What to work on |
Put the data lines into a JSON list of strings, one string per line and no blank lines. Start at the line with "Screen dimensions: 640x360" and go through the last line of the data.

* start *

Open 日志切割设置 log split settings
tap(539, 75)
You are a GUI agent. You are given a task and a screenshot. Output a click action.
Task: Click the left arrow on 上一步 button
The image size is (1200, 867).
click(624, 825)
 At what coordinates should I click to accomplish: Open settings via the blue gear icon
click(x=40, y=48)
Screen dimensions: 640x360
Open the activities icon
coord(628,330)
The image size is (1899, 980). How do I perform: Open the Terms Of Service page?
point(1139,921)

* end *

Full solution |
[
  "Screen dimensions: 640x360",
  "Open the activities icon",
  "coord(628,330)",
  "The image size is (1899, 980). How do I perform: Open the Terms Of Service page?",
  "point(1139,921)"
]